Task brief: Edit the material below by changing each "Screen dimensions" to "Display size". Reproduce all of it, with nothing else altered.

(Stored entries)

------------------------------------

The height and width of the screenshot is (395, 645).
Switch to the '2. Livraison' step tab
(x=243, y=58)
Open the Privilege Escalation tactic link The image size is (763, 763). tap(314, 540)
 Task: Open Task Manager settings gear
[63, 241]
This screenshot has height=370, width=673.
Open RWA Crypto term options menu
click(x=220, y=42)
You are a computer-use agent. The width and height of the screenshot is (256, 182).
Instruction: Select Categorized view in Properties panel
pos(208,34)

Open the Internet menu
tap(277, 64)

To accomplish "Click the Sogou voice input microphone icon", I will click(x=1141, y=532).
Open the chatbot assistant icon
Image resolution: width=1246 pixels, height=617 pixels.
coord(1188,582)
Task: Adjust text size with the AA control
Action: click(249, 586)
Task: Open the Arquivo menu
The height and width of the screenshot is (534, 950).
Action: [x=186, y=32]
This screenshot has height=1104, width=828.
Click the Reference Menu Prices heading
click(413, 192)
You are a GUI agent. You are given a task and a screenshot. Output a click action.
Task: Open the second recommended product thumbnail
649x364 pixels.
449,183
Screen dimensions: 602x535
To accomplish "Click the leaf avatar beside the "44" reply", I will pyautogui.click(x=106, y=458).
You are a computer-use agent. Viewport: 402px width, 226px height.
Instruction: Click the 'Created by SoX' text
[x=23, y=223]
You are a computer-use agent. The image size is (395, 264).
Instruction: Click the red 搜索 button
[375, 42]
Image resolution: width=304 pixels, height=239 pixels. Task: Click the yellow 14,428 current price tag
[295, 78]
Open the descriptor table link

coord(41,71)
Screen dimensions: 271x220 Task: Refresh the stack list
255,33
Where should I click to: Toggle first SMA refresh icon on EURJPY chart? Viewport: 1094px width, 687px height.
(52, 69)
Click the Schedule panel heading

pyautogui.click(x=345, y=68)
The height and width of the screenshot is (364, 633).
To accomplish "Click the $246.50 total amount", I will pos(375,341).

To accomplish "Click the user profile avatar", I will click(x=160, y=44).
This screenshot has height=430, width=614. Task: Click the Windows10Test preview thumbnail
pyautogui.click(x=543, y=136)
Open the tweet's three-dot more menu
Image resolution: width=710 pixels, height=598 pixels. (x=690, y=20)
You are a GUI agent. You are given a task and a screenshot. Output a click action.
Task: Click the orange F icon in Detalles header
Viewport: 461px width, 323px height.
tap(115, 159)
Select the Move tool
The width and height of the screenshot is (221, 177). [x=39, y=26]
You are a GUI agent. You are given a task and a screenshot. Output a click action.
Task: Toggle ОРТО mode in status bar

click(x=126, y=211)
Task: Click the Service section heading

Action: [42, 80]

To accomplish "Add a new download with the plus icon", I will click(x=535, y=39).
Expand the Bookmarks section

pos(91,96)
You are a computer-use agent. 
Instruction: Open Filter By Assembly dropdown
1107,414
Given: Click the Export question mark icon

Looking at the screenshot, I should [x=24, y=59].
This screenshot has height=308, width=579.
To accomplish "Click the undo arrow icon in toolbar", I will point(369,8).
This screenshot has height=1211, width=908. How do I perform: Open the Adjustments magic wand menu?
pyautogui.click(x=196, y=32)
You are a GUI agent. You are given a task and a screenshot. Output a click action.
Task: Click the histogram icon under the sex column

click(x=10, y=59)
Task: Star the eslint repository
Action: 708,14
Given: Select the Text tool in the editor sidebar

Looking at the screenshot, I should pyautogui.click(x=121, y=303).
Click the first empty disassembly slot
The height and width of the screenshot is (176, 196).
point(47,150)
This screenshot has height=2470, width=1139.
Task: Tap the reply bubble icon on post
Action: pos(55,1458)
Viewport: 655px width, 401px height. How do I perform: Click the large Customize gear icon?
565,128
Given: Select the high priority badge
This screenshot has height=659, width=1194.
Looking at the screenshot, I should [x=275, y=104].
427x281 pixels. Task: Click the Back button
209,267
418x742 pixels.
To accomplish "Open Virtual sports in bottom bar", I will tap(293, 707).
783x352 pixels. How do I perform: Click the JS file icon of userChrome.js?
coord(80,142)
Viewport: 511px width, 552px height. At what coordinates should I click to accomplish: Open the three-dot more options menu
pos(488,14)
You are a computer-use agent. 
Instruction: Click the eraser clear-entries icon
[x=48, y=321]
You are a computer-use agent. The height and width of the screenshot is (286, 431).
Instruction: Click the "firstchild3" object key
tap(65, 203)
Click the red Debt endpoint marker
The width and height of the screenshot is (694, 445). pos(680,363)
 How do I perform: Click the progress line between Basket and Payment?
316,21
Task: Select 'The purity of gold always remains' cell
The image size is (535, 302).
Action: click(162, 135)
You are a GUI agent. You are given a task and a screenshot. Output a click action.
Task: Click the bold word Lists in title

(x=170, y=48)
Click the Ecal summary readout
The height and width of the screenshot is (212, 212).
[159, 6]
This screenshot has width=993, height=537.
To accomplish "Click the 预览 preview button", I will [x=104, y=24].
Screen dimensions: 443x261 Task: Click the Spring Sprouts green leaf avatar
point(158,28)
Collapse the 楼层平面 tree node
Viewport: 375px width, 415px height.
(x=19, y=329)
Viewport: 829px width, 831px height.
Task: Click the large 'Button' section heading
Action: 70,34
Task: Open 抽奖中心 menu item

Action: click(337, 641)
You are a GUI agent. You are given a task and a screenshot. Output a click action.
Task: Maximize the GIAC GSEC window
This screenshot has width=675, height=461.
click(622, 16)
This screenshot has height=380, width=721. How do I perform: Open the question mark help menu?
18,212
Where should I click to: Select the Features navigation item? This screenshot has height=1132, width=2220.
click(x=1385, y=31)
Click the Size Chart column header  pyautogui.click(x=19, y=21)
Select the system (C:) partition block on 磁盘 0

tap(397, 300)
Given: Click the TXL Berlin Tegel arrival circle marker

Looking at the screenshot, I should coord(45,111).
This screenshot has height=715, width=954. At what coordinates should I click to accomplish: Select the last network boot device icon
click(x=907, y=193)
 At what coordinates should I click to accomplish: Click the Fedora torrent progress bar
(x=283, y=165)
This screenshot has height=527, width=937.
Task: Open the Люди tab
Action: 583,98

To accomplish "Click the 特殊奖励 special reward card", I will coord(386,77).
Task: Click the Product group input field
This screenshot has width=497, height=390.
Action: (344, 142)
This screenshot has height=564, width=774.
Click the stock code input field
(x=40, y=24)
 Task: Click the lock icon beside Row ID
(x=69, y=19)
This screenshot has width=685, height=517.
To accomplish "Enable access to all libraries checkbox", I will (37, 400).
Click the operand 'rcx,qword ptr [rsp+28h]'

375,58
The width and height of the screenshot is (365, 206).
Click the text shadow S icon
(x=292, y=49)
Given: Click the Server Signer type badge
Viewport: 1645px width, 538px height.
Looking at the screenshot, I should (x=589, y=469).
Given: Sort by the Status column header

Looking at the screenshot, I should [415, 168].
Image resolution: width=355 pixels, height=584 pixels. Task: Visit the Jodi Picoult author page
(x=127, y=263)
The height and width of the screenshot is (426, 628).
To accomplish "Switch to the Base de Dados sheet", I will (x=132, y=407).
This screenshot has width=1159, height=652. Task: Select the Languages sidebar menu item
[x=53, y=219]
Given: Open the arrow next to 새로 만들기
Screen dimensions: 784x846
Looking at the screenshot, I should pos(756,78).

------------------------------------

Final result:
The height and width of the screenshot is (395, 645).
Switch to the '2. Livraison' step tab
(x=243, y=58)
Open the Privilege Escalation tactic link The image size is (763, 763). tap(314, 540)
 Task: Open Task Manager settings gear
[63, 241]
This screenshot has height=370, width=673.
Open RWA Crypto term options menu
click(x=220, y=42)
You are a computer-use agent. The width and height of the screenshot is (256, 182).
Instruction: Select Categorized view in Properties panel
pos(208,34)

Open the Internet menu
tap(277, 64)

To accomplish "Click the Sogou voice input microphone icon", I will click(x=1141, y=532).
Open the chatbot assistant icon
Image resolution: width=1246 pixels, height=617 pixels.
coord(1188,582)
Task: Adjust text size with the AA control
Action: click(249, 586)
Task: Open the Arquivo menu
The height and width of the screenshot is (534, 950).
Action: [x=186, y=32]
This screenshot has height=1104, width=828.
Click the Reference Menu Prices heading
click(413, 192)
You are a GUI agent. You are given a task and a screenshot. Output a click action.
Task: Open the second recommended product thumbnail
649x364 pixels.
449,183
Display size: 602x535
To accomplish "Click the leaf avatar beside the "44" reply", I will pyautogui.click(x=106, y=458).
You are a computer-use agent. Viewport: 402px width, 226px height.
Instruction: Click the 'Created by SoX' text
[x=23, y=223]
You are a computer-use agent. The image size is (395, 264).
Instruction: Click the red 搜索 button
[375, 42]
Image resolution: width=304 pixels, height=239 pixels. Task: Click the yellow 14,428 current price tag
[295, 78]
Open the descriptor table link

coord(41,71)
Display size: 271x220 Task: Refresh the stack list
255,33
Where should I click to: Toggle first SMA refresh icon on EURJPY chart? Viewport: 1094px width, 687px height.
(52, 69)
Click the Schedule panel heading

pyautogui.click(x=345, y=68)
The height and width of the screenshot is (364, 633).
To accomplish "Click the $246.50 total amount", I will pos(375,341).

To accomplish "Click the user profile avatar", I will click(x=160, y=44).
This screenshot has height=430, width=614. Task: Click the Windows10Test preview thumbnail
pyautogui.click(x=543, y=136)
Open the tweet's three-dot more menu
Image resolution: width=710 pixels, height=598 pixels. (x=690, y=20)
You are a GUI agent. You are given a task and a screenshot. Output a click action.
Task: Click the orange F icon in Detalles header
Viewport: 461px width, 323px height.
tap(115, 159)
Select the Move tool
The width and height of the screenshot is (221, 177). [x=39, y=26]
You are a GUI agent. You are given a task and a screenshot. Output a click action.
Task: Toggle ОРТО mode in status bar

click(x=126, y=211)
Task: Click the Service section heading

Action: [42, 80]

To accomplish "Add a new download with the plus icon", I will click(x=535, y=39).
Expand the Bookmarks section

pos(91,96)
You are a computer-use agent. 
Instruction: Open Filter By Assembly dropdown
1107,414
Given: Click the Export question mark icon

Looking at the screenshot, I should [x=24, y=59].
This screenshot has height=308, width=579.
To accomplish "Click the undo arrow icon in toolbar", I will point(369,8).
This screenshot has height=1211, width=908. How do I perform: Open the Adjustments magic wand menu?
pyautogui.click(x=196, y=32)
You are a GUI agent. You are given a task and a screenshot. Output a click action.
Task: Click the histogram icon under the sex column

click(x=10, y=59)
Task: Star the eslint repository
Action: 708,14
Given: Select the Text tool in the editor sidebar

Looking at the screenshot, I should pyautogui.click(x=121, y=303).
Click the first empty disassembly slot
The height and width of the screenshot is (176, 196).
point(47,150)
This screenshot has height=2470, width=1139.
Task: Tap the reply bubble icon on post
Action: pos(55,1458)
Viewport: 655px width, 401px height. How do I perform: Click the large Customize gear icon?
565,128
Given: Select the high priority badge
This screenshot has height=659, width=1194.
Looking at the screenshot, I should [x=275, y=104].
427x281 pixels. Task: Click the Back button
209,267
418x742 pixels.
To accomplish "Open Virtual sports in bottom bar", I will tap(293, 707).
783x352 pixels. How do I perform: Click the JS file icon of userChrome.js?
coord(80,142)
Viewport: 511px width, 552px height. At what coordinates should I click to accomplish: Open the three-dot more options menu
pos(488,14)
You are a computer-use agent. 
Instruction: Click the eraser clear-entries icon
[x=48, y=321]
You are a computer-use agent. The height and width of the screenshot is (286, 431).
Instruction: Click the "firstchild3" object key
tap(65, 203)
Click the red Debt endpoint marker
The width and height of the screenshot is (694, 445). pos(680,363)
 How do I perform: Click the progress line between Basket and Payment?
316,21
Task: Select 'The purity of gold always remains' cell
The image size is (535, 302).
Action: click(162, 135)
You are a GUI agent. You are given a task and a screenshot. Output a click action.
Task: Click the bold word Lists in title

(x=170, y=48)
Click the Ecal summary readout
The height and width of the screenshot is (212, 212).
[159, 6]
This screenshot has width=993, height=537.
To accomplish "Click the 预览 preview button", I will [x=104, y=24].
Display size: 443x261 Task: Click the Spring Sprouts green leaf avatar
point(158,28)
Collapse the 楼层平面 tree node
Viewport: 375px width, 415px height.
(x=19, y=329)
Viewport: 829px width, 831px height.
Task: Click the large 'Button' section heading
Action: 70,34
Task: Open 抽奖中心 menu item

Action: click(337, 641)
You are a GUI agent. You are given a task and a screenshot. Output a click action.
Task: Maximize the GIAC GSEC window
This screenshot has width=675, height=461.
click(622, 16)
This screenshot has height=380, width=721. How do I perform: Open the question mark help menu?
18,212
Where should I click to: Select the Features navigation item? This screenshot has height=1132, width=2220.
click(x=1385, y=31)
Click the Size Chart column header  pyautogui.click(x=19, y=21)
Select the system (C:) partition block on 磁盘 0

tap(397, 300)
Given: Click the TXL Berlin Tegel arrival circle marker

Looking at the screenshot, I should coord(45,111).
This screenshot has height=715, width=954. At what coordinates should I click to accomplish: Select the last network boot device icon
click(x=907, y=193)
 At what coordinates should I click to accomplish: Click the Fedora torrent progress bar
(x=283, y=165)
This screenshot has height=527, width=937.
Task: Open the Люди tab
Action: 583,98

To accomplish "Click the 特殊奖励 special reward card", I will coord(386,77).
Task: Click the Product group input field
This screenshot has width=497, height=390.
Action: (344, 142)
This screenshot has height=564, width=774.
Click the stock code input field
(x=40, y=24)
 Task: Click the lock icon beside Row ID
(x=69, y=19)
This screenshot has width=685, height=517.
To accomplish "Enable access to all libraries checkbox", I will (37, 400).
Click the operand 'rcx,qword ptr [rsp+28h]'

375,58
The width and height of the screenshot is (365, 206).
Click the text shadow S icon
(x=292, y=49)
Given: Click the Server Signer type badge
Viewport: 1645px width, 538px height.
Looking at the screenshot, I should (x=589, y=469).
Given: Sort by the Status column header

Looking at the screenshot, I should [415, 168].
Image resolution: width=355 pixels, height=584 pixels. Task: Visit the Jodi Picoult author page
(x=127, y=263)
The height and width of the screenshot is (426, 628).
To accomplish "Switch to the Base de Dados sheet", I will (x=132, y=407).
This screenshot has width=1159, height=652. Task: Select the Languages sidebar menu item
[x=53, y=219]
Given: Open the arrow next to 새로 만들기
Display size: 784x846
Looking at the screenshot, I should pos(756,78).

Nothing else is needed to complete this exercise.